TEXTAUSZUG:
#####

Die allermeisten Schalker in den Schlangen vor Kiosken und Toiletten sind denn auch mit dem Auftreten im ersten Durchgang zufrieden, „schließlich ist Paderborn keine Laufkundschaft!“. In der Fanbox gilt wieder die Devise „Nicht schön, aber mit viiiel Gefühl“; bei „Fanbelange aktuell“ geht es um das Osterferienprogramm, die Auswärtstour nach Berlin und – natürlich – das Sondertrikot: Bis Montag kann die Kollektion noch vorbestellt werden, wenn man etwas Geduld mit der Lieferung hat. Die „matchworn“ Trikots des Spiels werden zugunsten von Schalke hilft! versteigert.
Wenn das Schalker Ufo auf dem Würfel erscheint, weiß jeder: Gleich geht’s weiter! Beide Mannschaften kommen personell unverändert wieder auf den Rasen; die Schalker schwören sich kurz erneut ein. Aus der Nordkurve ist „Auf geht‘s Schalke kämpfen und siegen“ und „Schalke nur du alleine“ zu hören; Seguin kassiert seine fünfte gelbe Karte und muss somit in Berlin zuschauen (47.).
Eine Ecke für Schalke verpufft ohne Torgefahr, aber kurz darauf spielt Murkin einen schönen Pass aus der eigenen Hälfte in den Lauf von Lasme, der noch ein paar Schritte macht und das Leder aus sieben Metern zum 2:0 in das rechte obere Eck setzt (50.). JaaaaaaAAAAAA!

#####

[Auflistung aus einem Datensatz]

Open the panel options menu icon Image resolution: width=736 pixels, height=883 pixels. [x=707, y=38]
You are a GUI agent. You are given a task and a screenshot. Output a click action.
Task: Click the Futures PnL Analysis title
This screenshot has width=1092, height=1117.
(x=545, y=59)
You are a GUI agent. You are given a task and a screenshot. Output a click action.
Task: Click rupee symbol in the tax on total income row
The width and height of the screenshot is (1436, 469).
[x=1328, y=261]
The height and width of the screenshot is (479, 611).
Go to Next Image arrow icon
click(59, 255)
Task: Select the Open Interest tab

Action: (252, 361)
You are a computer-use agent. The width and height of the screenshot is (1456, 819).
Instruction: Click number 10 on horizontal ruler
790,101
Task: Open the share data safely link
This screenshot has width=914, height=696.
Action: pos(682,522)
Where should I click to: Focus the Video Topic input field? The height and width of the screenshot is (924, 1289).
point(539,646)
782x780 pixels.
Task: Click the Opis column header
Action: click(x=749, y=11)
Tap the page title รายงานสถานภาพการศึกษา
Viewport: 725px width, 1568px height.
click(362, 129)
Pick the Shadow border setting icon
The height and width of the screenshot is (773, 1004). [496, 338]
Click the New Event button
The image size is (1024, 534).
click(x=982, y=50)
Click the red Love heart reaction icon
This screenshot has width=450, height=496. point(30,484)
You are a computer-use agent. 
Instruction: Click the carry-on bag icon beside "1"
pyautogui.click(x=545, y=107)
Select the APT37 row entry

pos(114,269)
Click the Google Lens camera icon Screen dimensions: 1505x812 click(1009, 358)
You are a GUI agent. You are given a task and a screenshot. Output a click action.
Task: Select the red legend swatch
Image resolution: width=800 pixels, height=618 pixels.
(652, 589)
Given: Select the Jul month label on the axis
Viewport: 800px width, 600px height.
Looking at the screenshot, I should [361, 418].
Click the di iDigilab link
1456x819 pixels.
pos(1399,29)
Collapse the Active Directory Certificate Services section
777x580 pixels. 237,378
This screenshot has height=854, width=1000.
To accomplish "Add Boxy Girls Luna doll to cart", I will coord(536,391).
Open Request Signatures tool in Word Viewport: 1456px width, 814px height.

#####

AUFGABENSTELLUNG: Kannst du den Textauszug über das Schalker Spiel gegen Paderborn vollständig und wortgetreu abschreiben? Die Auflistung stammt aus einer anderen Quelle.

DIE ANTWORT:
Die allermeisten Schalker in den Schlangen vor Kiosken und Toiletten sind denn auch mit dem Auftreten im ersten Durchgang zufrieden, „schließlich ist Paderborn keine Laufkundschaft!“. In der Fanbox gilt wieder die Devise „Nicht schön, aber mit viiiel Gefühl“; bei „Fanbelange aktuell“ geht es um das Osterferienprogramm, die Auswärtstour nach Berlin und – natürlich – das Sondertrikot: Bis Montag kann die Kollektion noch vorbestellt werden, wenn man etwas Geduld mit der Lieferung hat. Die „matchworn“ Trikots des Spiels werden zugunsten von Schalke hilft! versteigert.
Wenn das Schalker Ufo auf dem Würfel erscheint, weiß jeder: Gleich geht’s weiter! Beide Mannschaften kommen personell unverändert wieder auf den Rasen; die Schalker schwören sich kurz erneut ein. Aus der Nordkurve ist „Auf geht‘s Schalke kämpfen und siegen“ und „Schalke nur du alleine“ zu hören; Seguin kassiert seine fünfte gelbe Karte und muss somit in Berlin zuschauen (47.).
Eine Ecke für Schalke verpufft ohne Torgefahr, aber kurz darauf spielt Murkin einen schönen Pass aus der eigenen Hälfte in den Lauf von Lasme, der noch ein paar Schritte macht und das Leder aus sieben Metern zum 2:0 in das rechte obere Eck setzt (50.). JaaaaaaAAAAAA!